An Effective Feature Selection Algorithm for Machine Learning-based Malicious Traffic Detection
Chao Fei,Nian Xia,Pang-Wei Tsai,Yang Lu,Xiaonan Pan,Junli Gong
DOI: https://doi.org/10.1109/asiajcis64263.2024.00024
2024-01-01
Abstract:Malicious traffic detection is important to defend network attacks. Traditional machine learning-based malicious traffic detection methods aim to improve detection performance and ignore resource consumption. For Internet of Things devices with constrained resources, reducing resource consumption in traffic detection while ensuring the detection accuracy is challenging.
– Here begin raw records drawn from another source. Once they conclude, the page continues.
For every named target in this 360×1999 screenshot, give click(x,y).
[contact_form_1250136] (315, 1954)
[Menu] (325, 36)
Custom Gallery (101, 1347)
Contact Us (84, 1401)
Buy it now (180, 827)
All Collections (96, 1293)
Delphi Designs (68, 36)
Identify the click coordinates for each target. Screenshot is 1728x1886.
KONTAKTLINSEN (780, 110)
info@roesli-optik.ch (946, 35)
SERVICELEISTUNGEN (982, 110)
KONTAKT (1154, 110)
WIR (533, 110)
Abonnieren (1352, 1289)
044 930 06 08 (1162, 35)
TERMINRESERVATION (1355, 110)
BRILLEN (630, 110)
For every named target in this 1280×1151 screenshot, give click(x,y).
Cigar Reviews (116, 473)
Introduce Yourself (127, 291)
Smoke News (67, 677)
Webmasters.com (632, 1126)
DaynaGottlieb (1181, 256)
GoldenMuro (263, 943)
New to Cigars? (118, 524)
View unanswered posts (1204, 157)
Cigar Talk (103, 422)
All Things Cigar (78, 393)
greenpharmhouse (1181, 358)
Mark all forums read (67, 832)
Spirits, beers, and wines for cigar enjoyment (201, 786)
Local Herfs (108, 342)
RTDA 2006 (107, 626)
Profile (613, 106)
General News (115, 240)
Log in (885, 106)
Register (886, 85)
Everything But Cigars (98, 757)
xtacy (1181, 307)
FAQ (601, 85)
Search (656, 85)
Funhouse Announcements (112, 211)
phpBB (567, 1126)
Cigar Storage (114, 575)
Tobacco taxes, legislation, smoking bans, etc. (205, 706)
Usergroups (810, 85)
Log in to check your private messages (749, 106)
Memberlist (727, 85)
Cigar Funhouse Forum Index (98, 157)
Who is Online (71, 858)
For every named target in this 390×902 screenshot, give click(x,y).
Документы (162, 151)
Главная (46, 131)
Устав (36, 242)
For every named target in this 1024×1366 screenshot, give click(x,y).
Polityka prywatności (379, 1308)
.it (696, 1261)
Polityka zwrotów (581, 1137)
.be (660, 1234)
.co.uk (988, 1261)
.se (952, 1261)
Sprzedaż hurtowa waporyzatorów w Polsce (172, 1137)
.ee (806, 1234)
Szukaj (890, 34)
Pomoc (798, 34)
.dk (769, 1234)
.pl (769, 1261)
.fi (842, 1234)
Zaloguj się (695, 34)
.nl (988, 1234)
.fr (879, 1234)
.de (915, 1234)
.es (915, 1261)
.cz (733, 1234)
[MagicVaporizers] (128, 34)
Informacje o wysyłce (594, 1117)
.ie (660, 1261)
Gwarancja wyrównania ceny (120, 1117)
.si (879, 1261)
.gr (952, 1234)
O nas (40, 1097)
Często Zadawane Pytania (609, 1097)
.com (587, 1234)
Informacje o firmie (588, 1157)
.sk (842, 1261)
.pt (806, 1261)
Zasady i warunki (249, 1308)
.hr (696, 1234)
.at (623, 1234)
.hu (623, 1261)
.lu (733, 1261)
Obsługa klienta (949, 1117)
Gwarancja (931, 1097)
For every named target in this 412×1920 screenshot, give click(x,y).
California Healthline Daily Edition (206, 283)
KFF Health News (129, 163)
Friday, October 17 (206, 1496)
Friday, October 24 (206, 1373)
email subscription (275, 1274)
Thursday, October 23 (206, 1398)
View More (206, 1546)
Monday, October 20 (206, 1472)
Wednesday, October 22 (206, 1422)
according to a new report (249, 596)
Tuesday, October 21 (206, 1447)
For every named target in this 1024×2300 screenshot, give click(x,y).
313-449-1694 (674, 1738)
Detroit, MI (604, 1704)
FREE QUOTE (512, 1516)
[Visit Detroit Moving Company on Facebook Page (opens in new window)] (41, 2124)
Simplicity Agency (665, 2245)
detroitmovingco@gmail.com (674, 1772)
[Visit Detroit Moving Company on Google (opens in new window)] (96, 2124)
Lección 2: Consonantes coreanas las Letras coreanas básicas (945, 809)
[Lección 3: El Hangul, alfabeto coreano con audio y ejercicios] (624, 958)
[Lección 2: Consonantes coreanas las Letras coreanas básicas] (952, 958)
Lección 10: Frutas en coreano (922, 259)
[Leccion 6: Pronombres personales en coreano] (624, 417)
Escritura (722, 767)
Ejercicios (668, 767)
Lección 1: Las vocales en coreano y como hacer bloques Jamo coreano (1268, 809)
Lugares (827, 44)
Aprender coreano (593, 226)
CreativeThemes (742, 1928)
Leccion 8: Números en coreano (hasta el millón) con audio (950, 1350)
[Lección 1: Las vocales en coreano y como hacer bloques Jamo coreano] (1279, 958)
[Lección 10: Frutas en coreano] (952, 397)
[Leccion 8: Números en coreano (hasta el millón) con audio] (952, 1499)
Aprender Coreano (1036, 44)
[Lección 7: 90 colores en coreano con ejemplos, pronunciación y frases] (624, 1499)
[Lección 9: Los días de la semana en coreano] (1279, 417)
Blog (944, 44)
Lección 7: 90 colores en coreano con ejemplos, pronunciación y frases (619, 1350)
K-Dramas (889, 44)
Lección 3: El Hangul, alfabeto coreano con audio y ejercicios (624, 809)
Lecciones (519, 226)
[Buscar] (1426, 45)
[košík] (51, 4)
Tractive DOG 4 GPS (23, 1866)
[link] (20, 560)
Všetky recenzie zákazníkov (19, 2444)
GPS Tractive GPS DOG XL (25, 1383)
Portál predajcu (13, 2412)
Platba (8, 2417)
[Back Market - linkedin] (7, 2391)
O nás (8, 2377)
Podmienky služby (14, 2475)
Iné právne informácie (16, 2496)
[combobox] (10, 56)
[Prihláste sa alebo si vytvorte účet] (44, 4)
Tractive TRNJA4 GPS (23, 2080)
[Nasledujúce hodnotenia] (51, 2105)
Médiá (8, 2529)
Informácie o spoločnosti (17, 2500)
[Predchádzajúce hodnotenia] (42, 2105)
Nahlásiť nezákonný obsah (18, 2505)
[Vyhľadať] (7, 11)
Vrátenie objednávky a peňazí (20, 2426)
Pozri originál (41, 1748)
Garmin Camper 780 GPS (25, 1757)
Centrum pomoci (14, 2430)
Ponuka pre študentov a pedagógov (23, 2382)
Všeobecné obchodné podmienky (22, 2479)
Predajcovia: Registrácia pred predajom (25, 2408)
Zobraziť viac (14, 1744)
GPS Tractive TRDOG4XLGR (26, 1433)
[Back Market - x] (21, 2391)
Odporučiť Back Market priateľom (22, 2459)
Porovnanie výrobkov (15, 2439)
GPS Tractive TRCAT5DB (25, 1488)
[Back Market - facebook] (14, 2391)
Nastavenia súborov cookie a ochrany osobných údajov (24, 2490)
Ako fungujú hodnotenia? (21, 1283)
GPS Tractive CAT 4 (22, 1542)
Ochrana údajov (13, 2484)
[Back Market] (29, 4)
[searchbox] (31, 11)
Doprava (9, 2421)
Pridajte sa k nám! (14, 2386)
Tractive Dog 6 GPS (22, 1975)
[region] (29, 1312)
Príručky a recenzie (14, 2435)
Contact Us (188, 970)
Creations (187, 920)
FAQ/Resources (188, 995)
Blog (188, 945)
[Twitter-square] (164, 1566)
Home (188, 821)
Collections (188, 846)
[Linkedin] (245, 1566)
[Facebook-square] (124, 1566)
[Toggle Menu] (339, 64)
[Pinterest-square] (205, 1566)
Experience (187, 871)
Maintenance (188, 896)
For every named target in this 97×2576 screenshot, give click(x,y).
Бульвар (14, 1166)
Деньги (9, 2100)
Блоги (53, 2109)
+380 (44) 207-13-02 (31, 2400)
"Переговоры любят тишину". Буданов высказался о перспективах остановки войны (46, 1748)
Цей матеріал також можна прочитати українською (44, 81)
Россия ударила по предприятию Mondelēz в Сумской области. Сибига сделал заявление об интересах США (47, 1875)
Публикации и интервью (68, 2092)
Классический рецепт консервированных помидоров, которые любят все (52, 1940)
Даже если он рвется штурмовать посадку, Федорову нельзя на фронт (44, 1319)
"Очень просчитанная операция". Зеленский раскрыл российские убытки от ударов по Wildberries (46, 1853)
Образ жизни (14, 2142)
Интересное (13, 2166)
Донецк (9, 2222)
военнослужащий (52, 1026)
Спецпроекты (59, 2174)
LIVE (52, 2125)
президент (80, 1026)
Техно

In order to solve this problem, this paper proposed an effective feature selection algorithm based on chi-squared test (EFS-CST), which selects the most relevant features to train machine learning (ML) models like random forest, naive bayes, decision tree, and convolutional neural networks. The proposed algorithm was evaluated in terms of accuracy, precision, F1 score, AUROC (area under the receiver operating characteristic curve), AUC-PR (area under the precision-recall curve), model size, training time, and dataset size. Results proved that ML models with EFS-CST could obtain similar detection performance compared to ML models with all features on both UNSW-NBls and TII-SSRC-23 datasets. The detection performance of some ML models with EFS-CST could even outperform that of ML models without feature selection. The dataset sizes for TII-SSRC-23 and UNSW-NB15 were reduced by 48.8% and 47.8%, respectively. In addition, the model training time for TII-SSRC-23 and UNSW-NB15 datasets can be reduced by up to 86.1 % and 48.9%, respectively. Finally, the model sizes for TII-SSRC-23 and UNSW-NB15 datasets could be reduced by up to 60.0% and 65.6 %” respectively.